Being European without being white and Christian does not only put one in a strange place, but also in a strange temporality: Europeans who lack one or both of these qualities tend to be read as having just arrived or even as still being elsewhere – if not physically, then at least culturally. In European discourse (legally, culturally, socially, economically, academically…) the term ‘migrant’ describes someone who moves across borders, but also includes all racialized European communities, which are reframed as non-European through their ascribed permanent status as migrating (from somewhere that is not Europe). This status is transmitted across generations and thus increasingly decoupled from the actual event of migration, shifting the meaning of ‘migrant’ from a term indicating movement to one indicating a static, hereditary state. In other words, movement into Europeanness is impossible as long as racialized difference is still visible.
Racialized populations are thus positioned within a spatial and temporal paradox: they are permanently frozen in the moment of arrival – and the further away the actual moment/movement of migration, the stronger the paradox, i.e. the ‘queerness’ of their presence in space and time. The current so-called third generation of post-war labour and post-colonial migrants is perceived to be more alien and out of place and time in Europe than their grandparents, the first generation of actual migrants, exactly because they are (made) impossible as an internal presence within (and by) the ideology of normalized colour-blindness that places ‘race’ and thus racialized populations necessarily outside of Europe. [...]
Instead they are framed as an attempt at silencing necessary critiques of migrant communities and their supposed innate sexism, anti-Semitism, and homophobia (the prominence of discourses around ‘migrant extremism’ notwithstanding, there is an equally prominent assumption that it is taboo to criticise these communities).
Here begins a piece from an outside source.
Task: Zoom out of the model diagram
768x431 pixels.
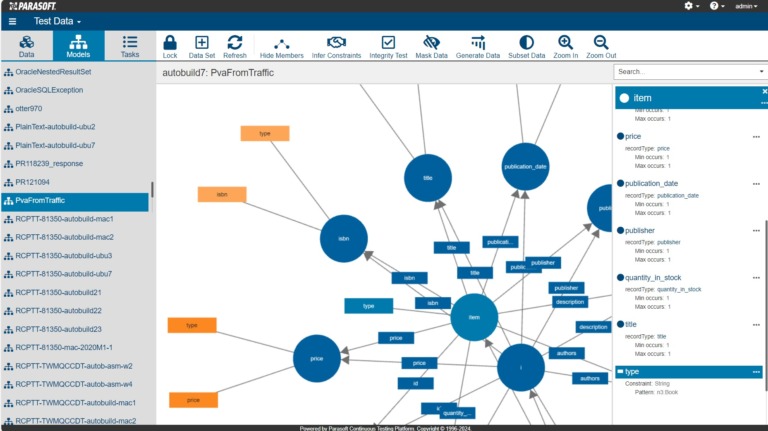Action: coord(600,43)
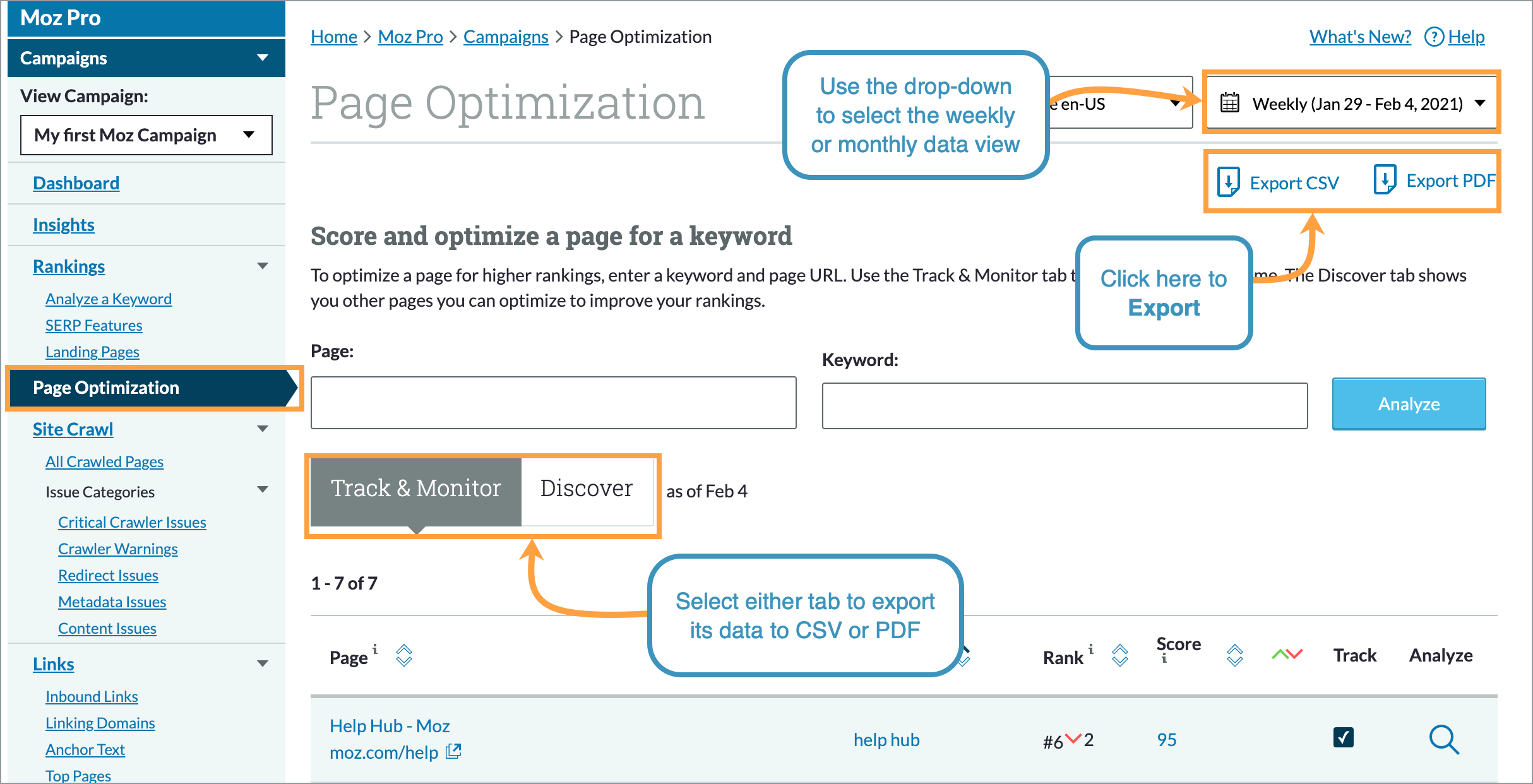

And indeed, at first glance it might seem as if Europe exists outside of the US American (post)racial temporality. While the latter is built on a narrative of having successfully overcome intolerance and discrimination, the myth of European colour-blindness claims that Europe never was ‘racial’ (anti-Semitism is still often analysed as both an exception to this and as clearly separable from racism). That is, despite the origin of the concept of race in Europe and the explicitly race-based policies of both its fascist regimes and its colonial empires, the dominant assumption is that this history had no impact on the continent and its internal structures.